I myself am consummately middle class. We grew up in upper-middle-class suburbs in Oklahoma City, and that's very much the same ethos as what Richard Yates and John Cheever wrote about. And my father is from a little town called Vinita, Okla., which I would like to say is the Oklahoman equivalent of Charles Jackson's hometown, Arcadia, in upstate New York — both of them idyllic on the outside and a little sinister under the surface.
So what prompted you to write about Charles Jackson?

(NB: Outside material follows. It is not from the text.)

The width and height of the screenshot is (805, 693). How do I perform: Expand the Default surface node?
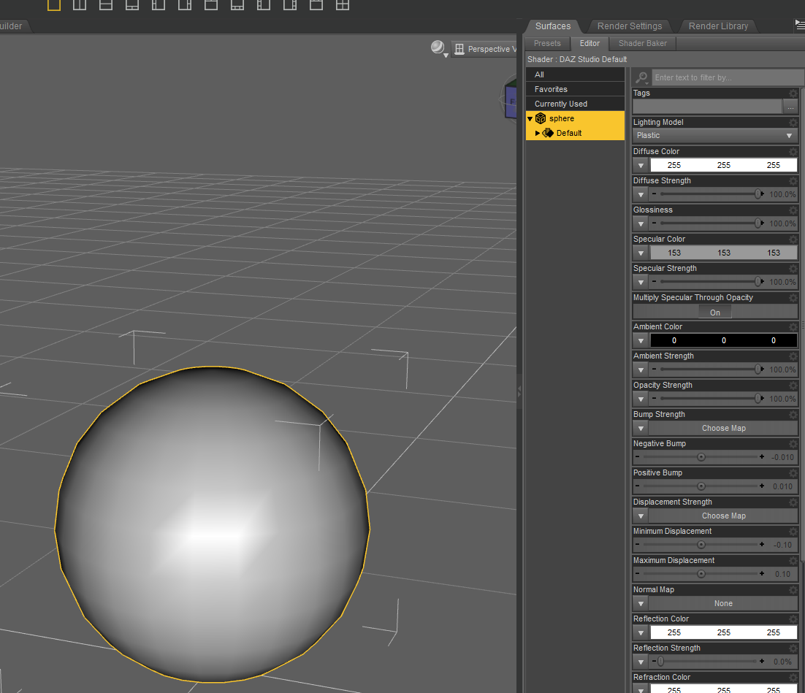tap(538, 134)
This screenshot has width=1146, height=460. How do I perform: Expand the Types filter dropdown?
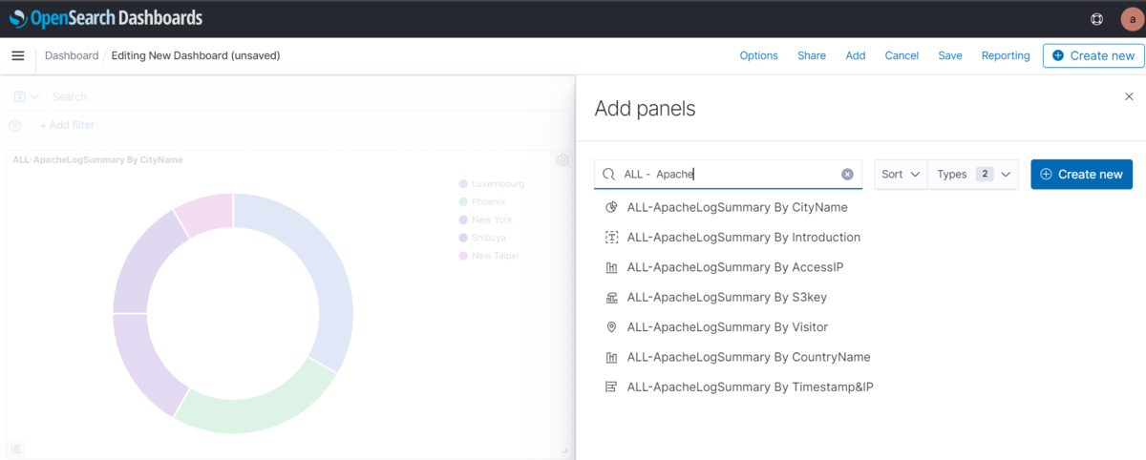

I'm a huge fan of "The Lost Weekend." I have this dog-eared copy of the 1963 Time Reading Program edition, which was a series of contemporary classics reprinted as a quality paperback. Anyway, after Cheever, I was really fried, because it was a lot of work, and I wanted to do a less ambitious book. I was going to do a small book of profiles of literary failures — writers who regardless of talent or how prolific they were never amounted to that much. And Charlie was going to be one of those. Because even though he wrote what many literary people regard as a classic, he's totally forgotten.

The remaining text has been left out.